Even the expression on our face at any given moment can set something into motion, perhaps something we never intended. This was driven home to me when, after the absence of many weeks, a fellow Toastmaster showed up at a meeting. I was happy to see her and mentioned how much I enjoyed her last speech. ‘You did?’ she replied, clearly amazed.

‘Oh yes, very much so!’ I assured her. She then told me that she had been taking time out to lick her wounds after feeling she had given a terrible speech, and one of the indicators to her that it hadn’t been good was the expression of concern she saw on my face while she was speaking.

Oh dear! I don’t remember being concerned. Maybe my mind had wandered for a moment? Maybe I had gas? Who knows? It was so long ago. It never crossed my mind that I could have that much impact just in the way the muscles of my face configure themselves.

She had given me too much power and I had been oblivious to the power I had. It seems that many women in particular do both these things quite readily. We seek approval from outside ourselves, and doubt that anything we say or do could really make an impact on someone else. But it turns out that the people we vest with power are unreliable resources; and conversely, without even knowing it we have encouraged and discouraged those around us at a time when they were unsure of their course and looking for external cues.
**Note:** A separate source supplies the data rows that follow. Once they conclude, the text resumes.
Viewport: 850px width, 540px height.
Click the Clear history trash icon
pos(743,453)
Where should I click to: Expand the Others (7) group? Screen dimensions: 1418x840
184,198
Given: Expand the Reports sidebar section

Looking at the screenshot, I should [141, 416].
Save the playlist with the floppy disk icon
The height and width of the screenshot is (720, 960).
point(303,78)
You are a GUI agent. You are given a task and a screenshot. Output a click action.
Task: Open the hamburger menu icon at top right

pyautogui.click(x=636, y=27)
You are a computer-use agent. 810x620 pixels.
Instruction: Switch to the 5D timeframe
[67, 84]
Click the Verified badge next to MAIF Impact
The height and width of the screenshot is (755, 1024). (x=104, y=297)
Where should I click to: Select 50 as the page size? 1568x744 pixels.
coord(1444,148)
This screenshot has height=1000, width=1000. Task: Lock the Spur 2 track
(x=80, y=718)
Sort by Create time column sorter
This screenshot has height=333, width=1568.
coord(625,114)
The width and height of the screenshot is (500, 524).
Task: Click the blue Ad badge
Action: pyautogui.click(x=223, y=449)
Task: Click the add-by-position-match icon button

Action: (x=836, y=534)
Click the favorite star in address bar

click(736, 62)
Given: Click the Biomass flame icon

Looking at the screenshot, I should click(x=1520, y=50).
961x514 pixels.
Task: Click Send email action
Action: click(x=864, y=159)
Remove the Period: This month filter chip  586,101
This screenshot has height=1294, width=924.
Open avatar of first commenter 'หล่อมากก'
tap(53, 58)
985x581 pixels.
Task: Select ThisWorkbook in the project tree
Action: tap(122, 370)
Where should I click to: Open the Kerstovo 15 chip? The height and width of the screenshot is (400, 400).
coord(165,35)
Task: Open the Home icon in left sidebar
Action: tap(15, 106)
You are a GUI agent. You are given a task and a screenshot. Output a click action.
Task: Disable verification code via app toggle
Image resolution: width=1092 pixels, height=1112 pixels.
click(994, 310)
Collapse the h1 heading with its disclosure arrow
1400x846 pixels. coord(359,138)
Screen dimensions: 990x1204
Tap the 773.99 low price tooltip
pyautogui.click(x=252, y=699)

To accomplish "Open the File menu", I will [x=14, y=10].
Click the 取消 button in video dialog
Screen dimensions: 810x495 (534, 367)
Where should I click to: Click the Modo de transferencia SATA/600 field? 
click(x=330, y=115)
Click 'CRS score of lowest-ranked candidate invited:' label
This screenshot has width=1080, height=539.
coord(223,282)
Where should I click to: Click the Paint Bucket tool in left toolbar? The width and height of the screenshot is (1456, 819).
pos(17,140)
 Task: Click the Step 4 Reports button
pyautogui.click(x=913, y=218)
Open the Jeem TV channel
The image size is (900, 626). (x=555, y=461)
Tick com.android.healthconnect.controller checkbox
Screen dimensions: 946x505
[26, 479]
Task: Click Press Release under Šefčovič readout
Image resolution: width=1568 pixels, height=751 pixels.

Think of a time when you gave up on something you wanted to do because you got discouraged. What discouraged you? What disheartened you? What caused you to lose your enthusiasm for what you were doing?

Was it something someone said, or didn’t say? Was it a look on someone’s face when you talked about it? Or the way they changed the subject or looked away, as if to avoid saying what they thought about it? Or was it your own assumption about what they would say, based on your past observations? It is so very easy to be turned away from a course we were enthusiastic about just the day before. I know this all too well!

At those moments it pays to notice whose opinion we are hearing in our head. What are the words we are hearing? And then to follow the source, question the source and be aware of how we are giving away so much power to a source that perhaps isn’t giving that message at all.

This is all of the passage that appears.